In the entries below, count every line with the word "agent". Return only the count.

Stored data
┌──

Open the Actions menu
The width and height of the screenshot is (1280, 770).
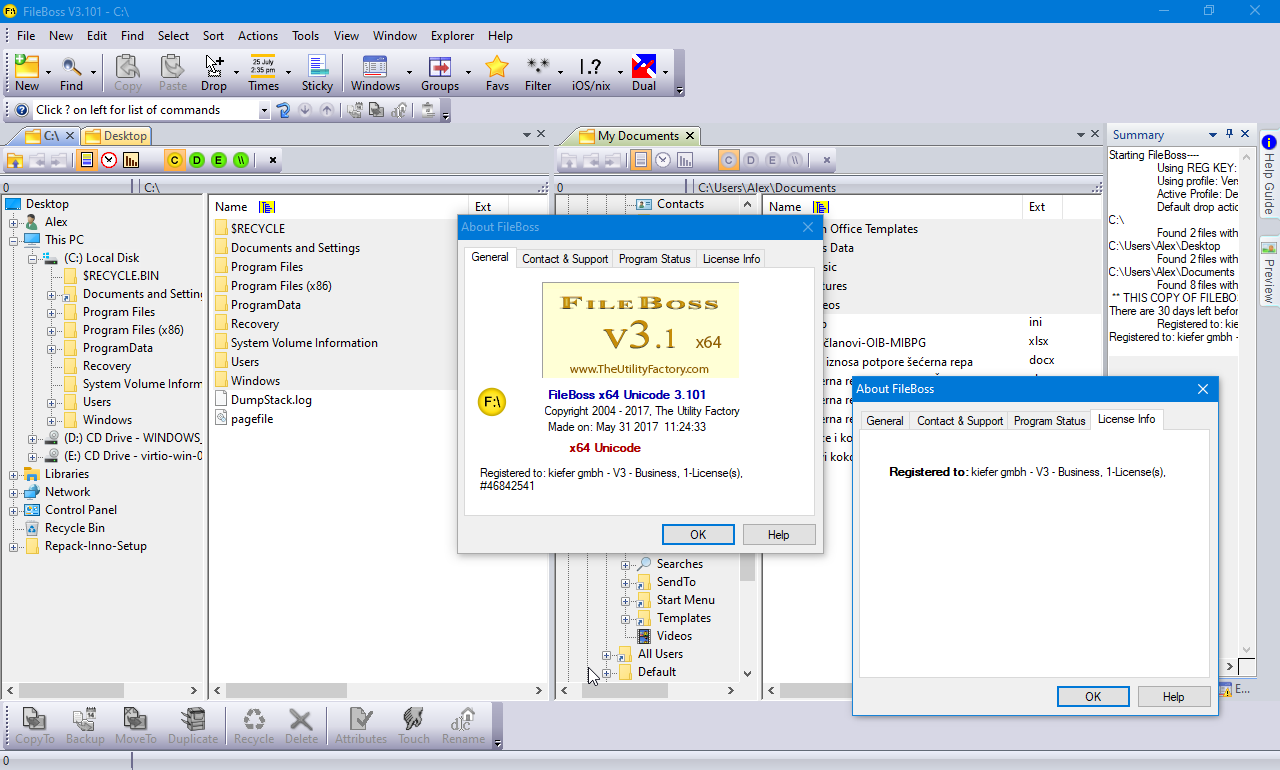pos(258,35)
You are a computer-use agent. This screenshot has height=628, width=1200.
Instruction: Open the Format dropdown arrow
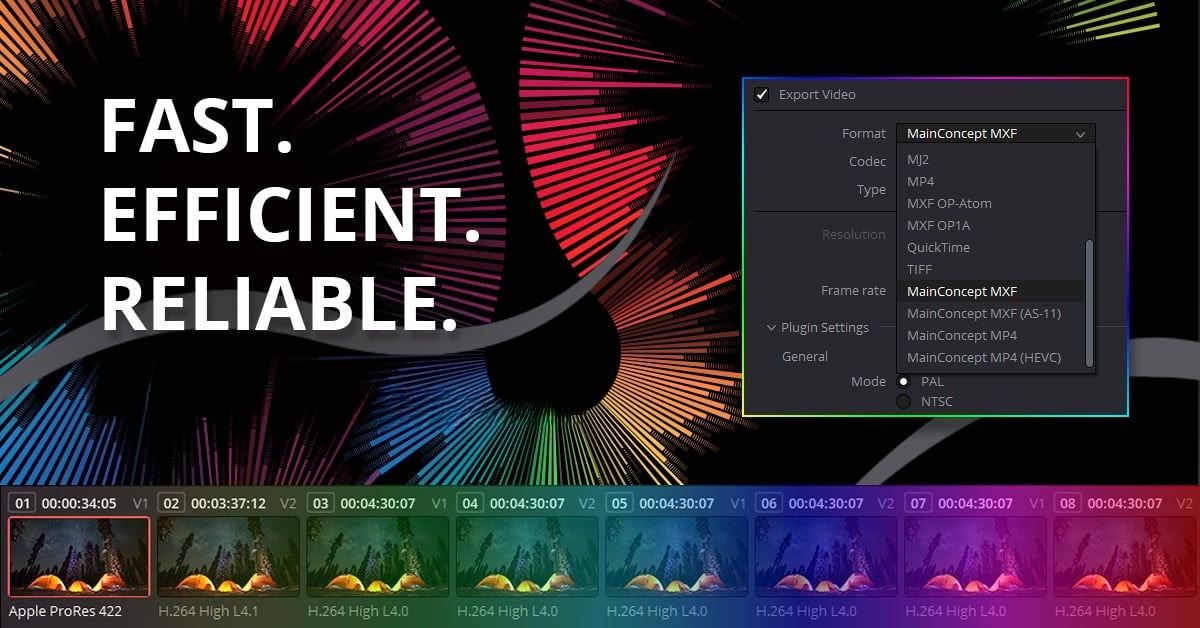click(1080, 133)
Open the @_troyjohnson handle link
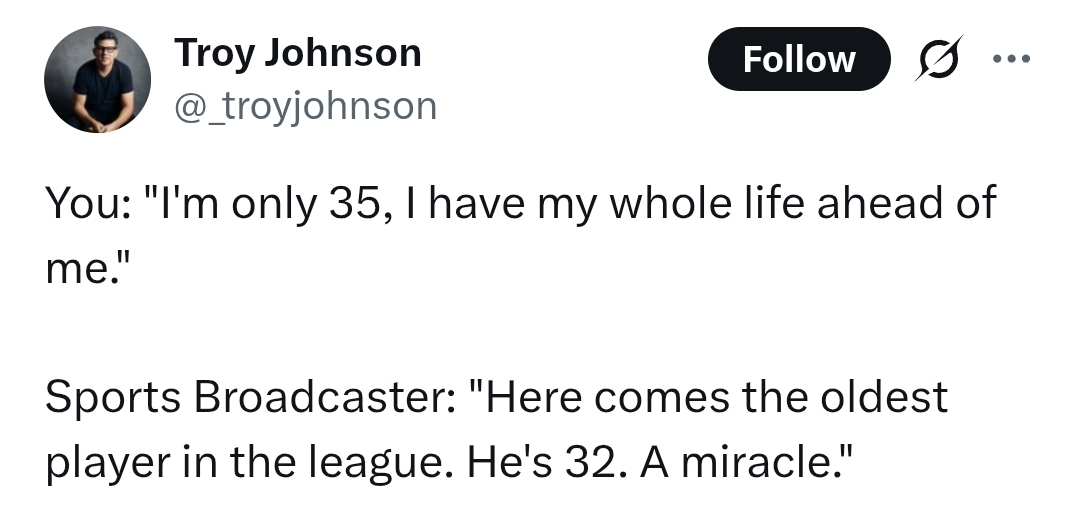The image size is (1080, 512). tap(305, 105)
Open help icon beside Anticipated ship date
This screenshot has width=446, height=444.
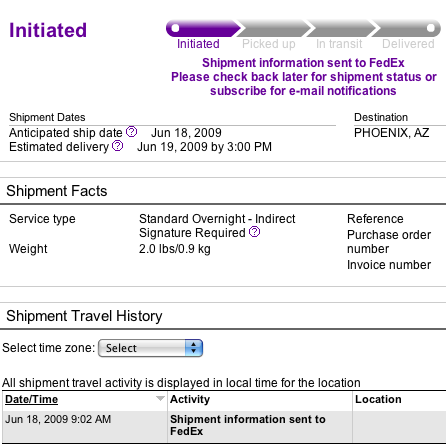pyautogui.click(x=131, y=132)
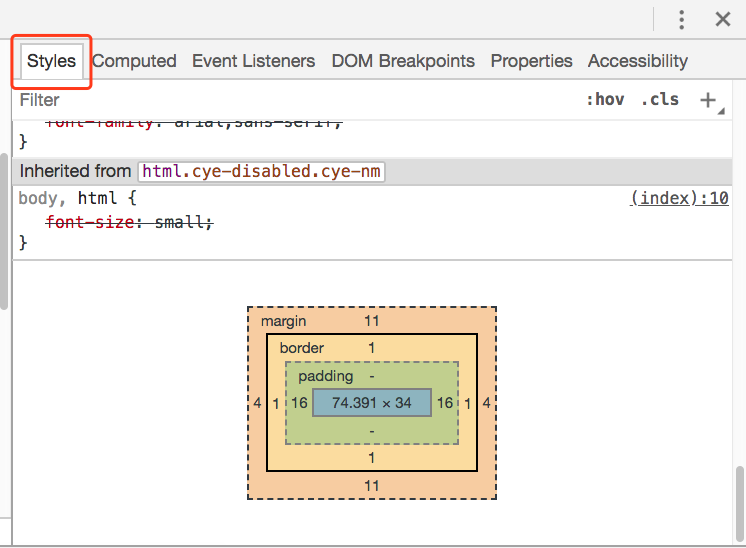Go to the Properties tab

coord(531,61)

└──
┌──

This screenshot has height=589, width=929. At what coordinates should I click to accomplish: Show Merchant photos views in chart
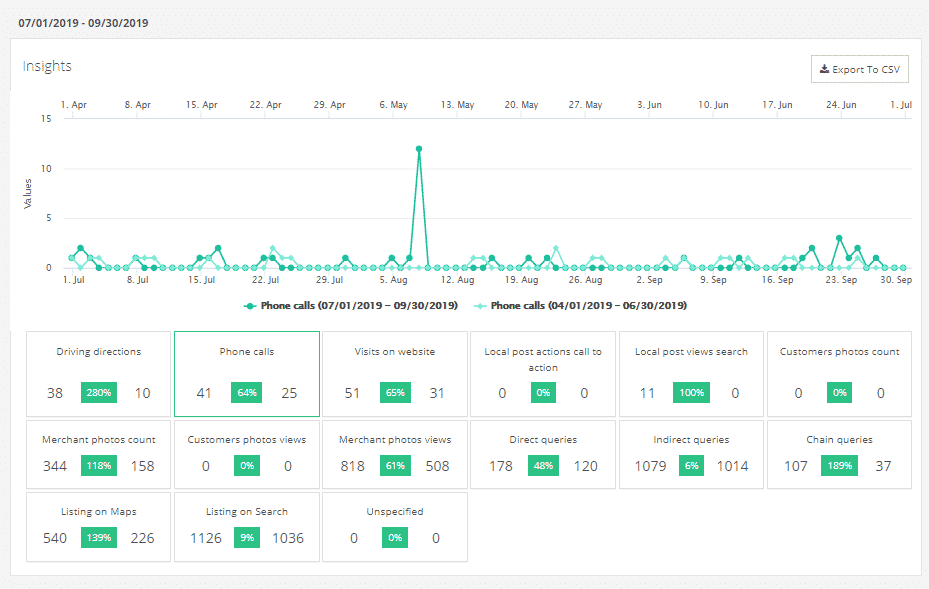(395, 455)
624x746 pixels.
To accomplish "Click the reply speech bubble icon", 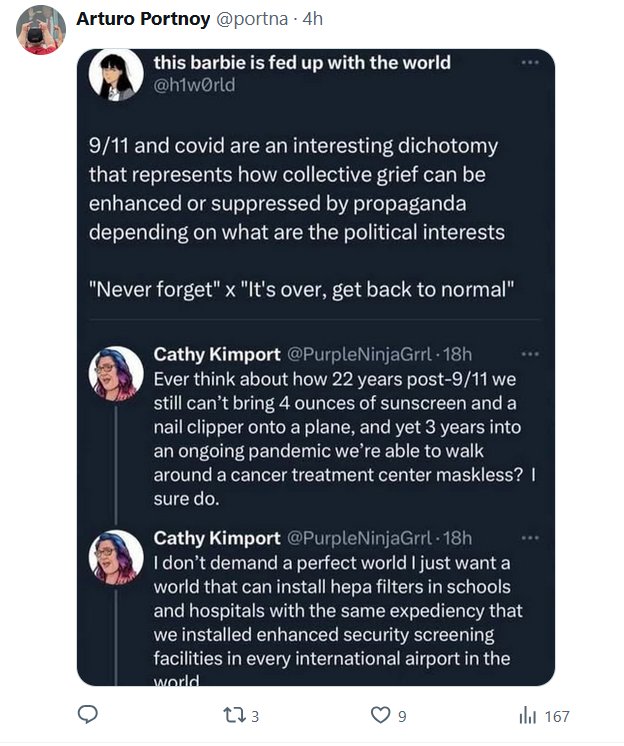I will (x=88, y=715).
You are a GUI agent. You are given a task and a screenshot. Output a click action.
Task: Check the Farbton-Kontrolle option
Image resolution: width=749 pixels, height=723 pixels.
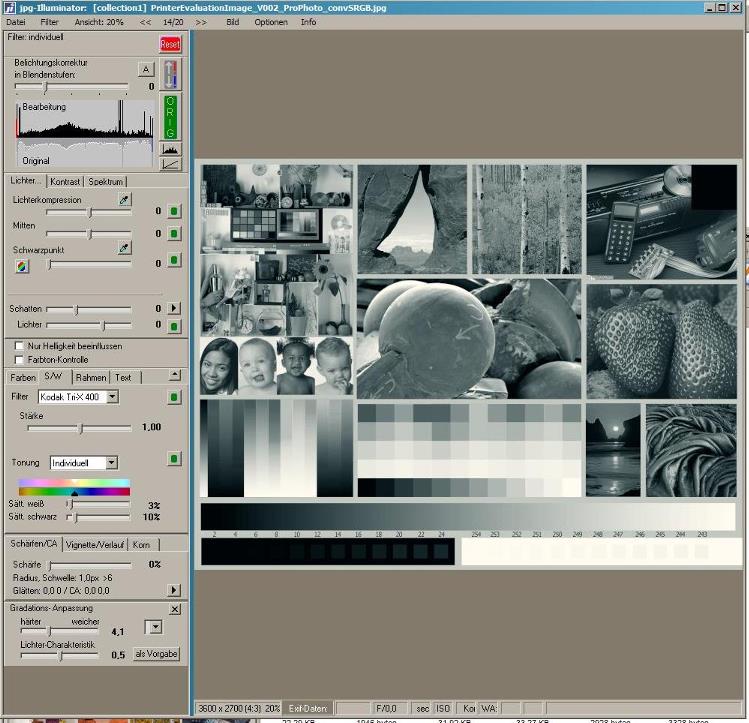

└──
┌──

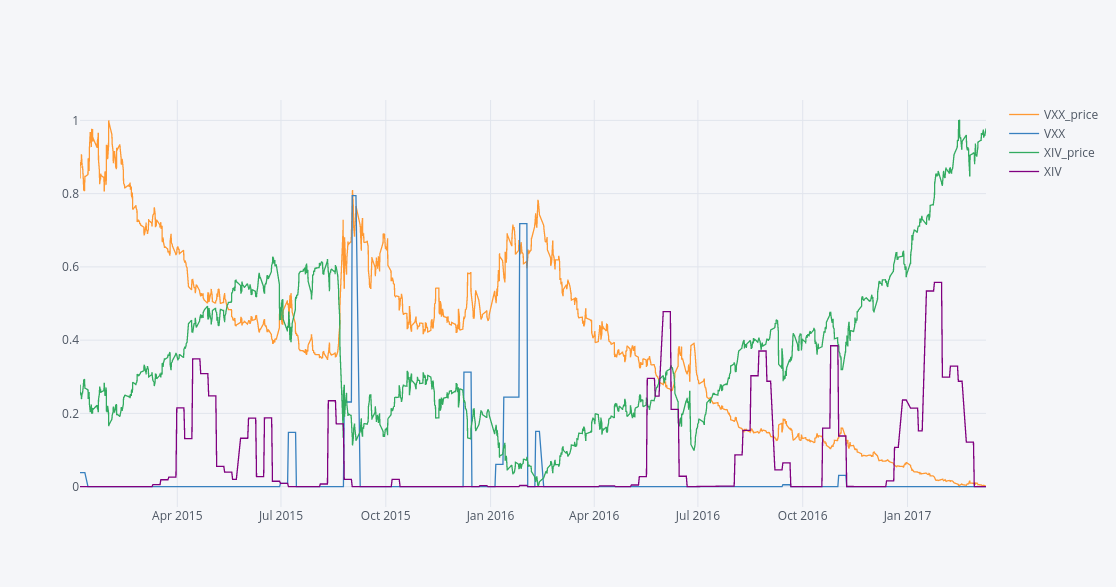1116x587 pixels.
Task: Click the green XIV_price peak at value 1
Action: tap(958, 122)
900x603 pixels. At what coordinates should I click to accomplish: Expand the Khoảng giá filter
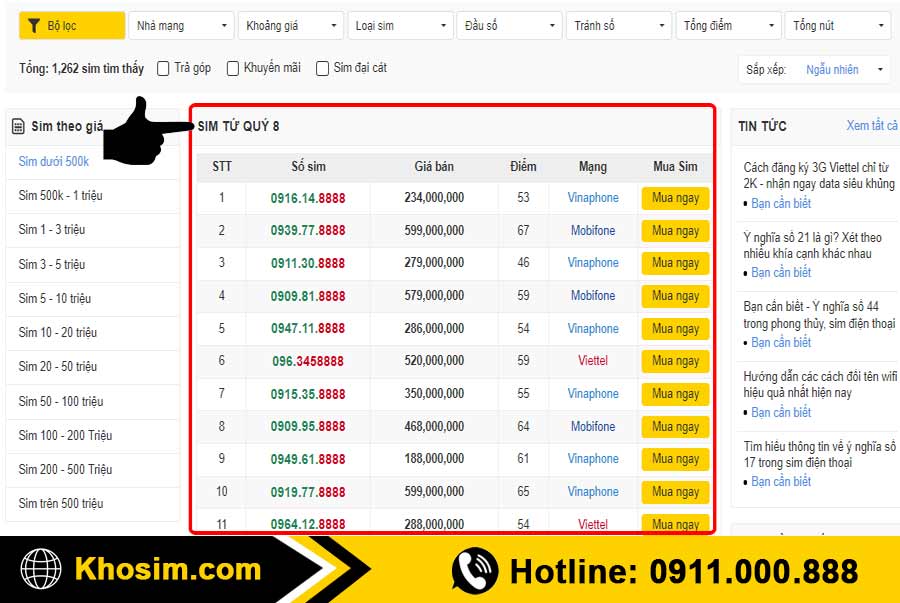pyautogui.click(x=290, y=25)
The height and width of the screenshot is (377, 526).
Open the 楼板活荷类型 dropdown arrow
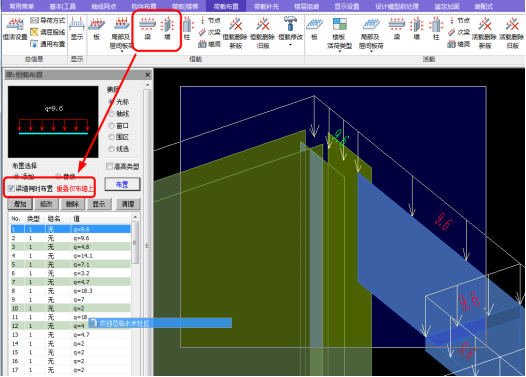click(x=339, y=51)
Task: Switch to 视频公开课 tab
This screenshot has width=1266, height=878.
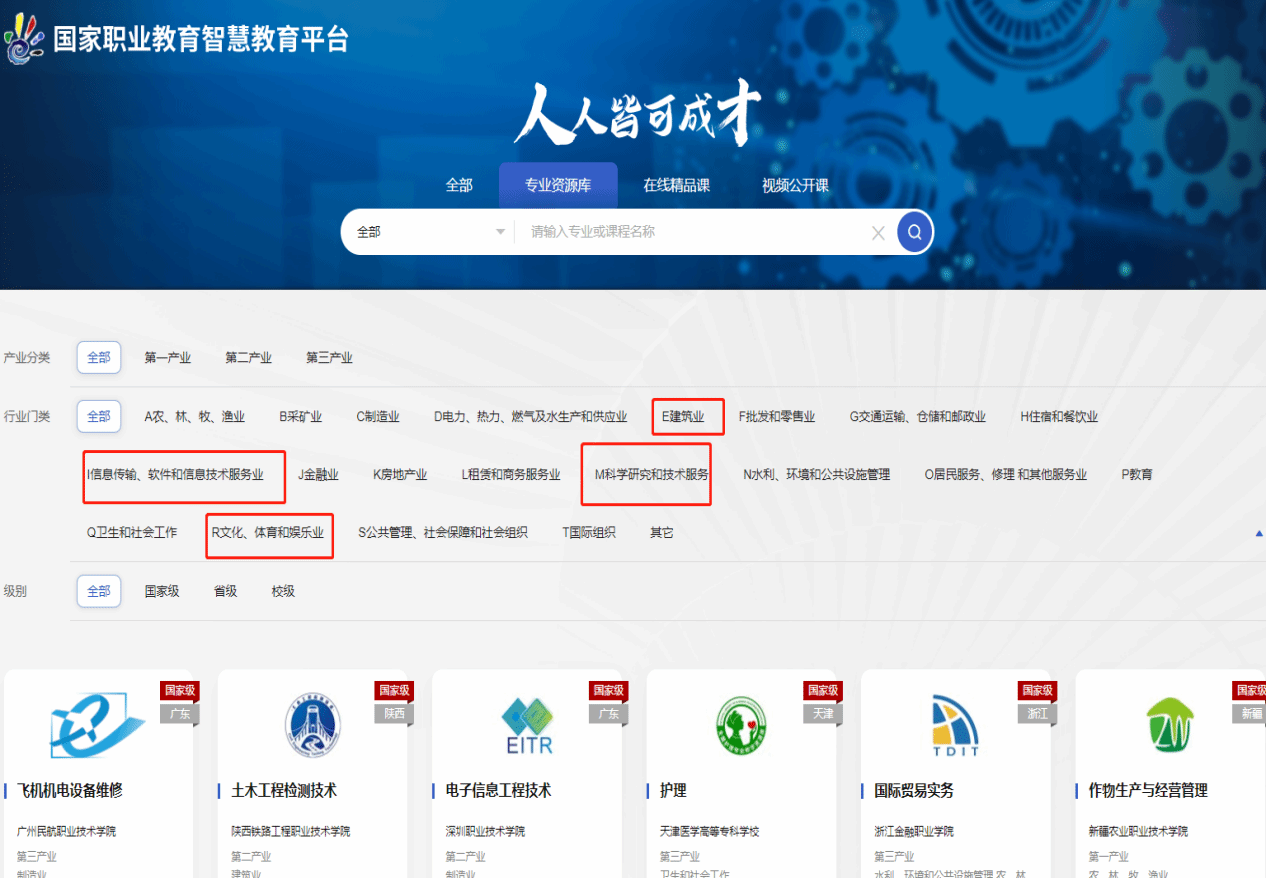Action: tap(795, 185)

└──

Completed task
2